Readers of Scripture see Mary’s rule of the angels not only at the beginning of the Gospel, but also at the end of the New Testament. In the Book of Revelation, in the account of John’s visions of heaven, the Seer presents “a woman clothed with the sun, with the moon under her feet, and on her head a crown of twelve stars” (Revelation 12:1). She is mother of the “male child … who is to rule all the nations” (12:5). This figure is, for good reasons, traditionally identified as Mary.

John sees her “in heaven” as a royal figure: she wears a crown. More specifically, though, she is crowned with stars. In biblical religion, stars are usually associated with the angels. Later in that same passage, John portrays the fallen angels as falling stars (12:4).

Reigning in heaven as Queen, Mary rules over the angels. Indeed, they are not only her subjects; they are her crown.

Honor through the ages

The early Christians read these Scriptures and heard them proclaimed in the Mass. As they reflected on their meaning, they came to honor Mary in many ways. In some devotional texts they imagine her as a young girl, attended by angels as she worked in the temple.

She was honored also in hymns. In the fourth century, St. Ephrem of Syria cast a hymn in her voice, and he imagined her saying to Jesus: “Let heaven sustain me in its embrace, because I am honored above it. For heaven was not your mother, but you have made it your throne. How much more honorable and venerable than the throne of a king is his mother!”

One of the great songwriters of the Western Church, Venantius Fortunatus, imagined Gabriel’s homage — “full of grace” — to be joined by all “the rest of the angels” in heaven, who in turn repeat the praise “from choir to choir.”

In the seventh century, St. Germanus of Constantinople proclaims that Mary’s “yes” made life better not only for the human race, but also for the angels. Moreover, her consent to bear the Christ marked a decisive moment in history: the healing of a breach that had begun with the sin of Adam — the restoration of the bond between heaven and earth, angels and humanity, God and man. St. Peter Damian, in the 11th century, said that, with Mary’s assumption into heaven, the “beatitude of the sublimity of the angels has increased.”

Saints through all the ages have reflected on the Scriptures and concluded that Mary, at the end of her days, was assumed into heaven. There she took her place “above the angels,” as we see in many sermons and hear in many hymns. There she reigns over the angels.
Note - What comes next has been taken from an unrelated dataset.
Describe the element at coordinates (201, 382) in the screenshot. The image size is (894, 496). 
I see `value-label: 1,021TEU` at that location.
Her office is the supreme honor given to her by her divine Son, Jesus.

The Church has, since the 12th century (and quite possibly before), honored Mary as “Queen of Heaven” in the daily noontime prayer of the Easter Season, the Regina Caeli: “Queen of Heaven, rejoice! Alleluia!”
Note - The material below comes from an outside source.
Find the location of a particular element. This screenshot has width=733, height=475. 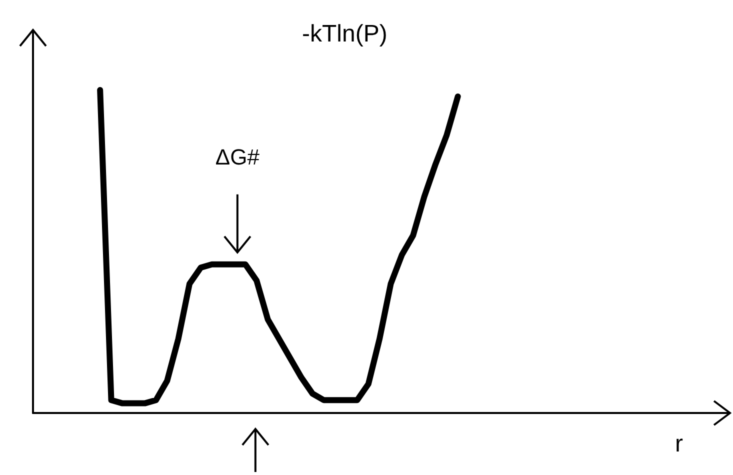

annotation: ΔG# is located at coordinates (238, 157).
In 1954, the Venerable Pope Pius XII established the Queenship of Mary as a feast, to be celebrated in the Church each year on Aug. 22, exactly one week after the Solemnity of the Assumption. With his encyclical letter Ad Caeli Reginam (To the Queen of Heaven) he explained his reasons.

L.A.’s Queen

But Catholics in Los Angeles hardly need to be told to celebrate. Our reasons are in our DNA — in our very name, El Pueblo de Nuestra Se√±ora de Los Angeles — the City of Our Lady of the Angels.

Our cathedral is dedicated to Mary under that same title. And in the cathedral there is a shrine to her image as it appeared on the garment of St. Juan Diego in Mexico in 1531. In that image she is, of course, attended by angels.

How will you and your family celebrate the feast this year?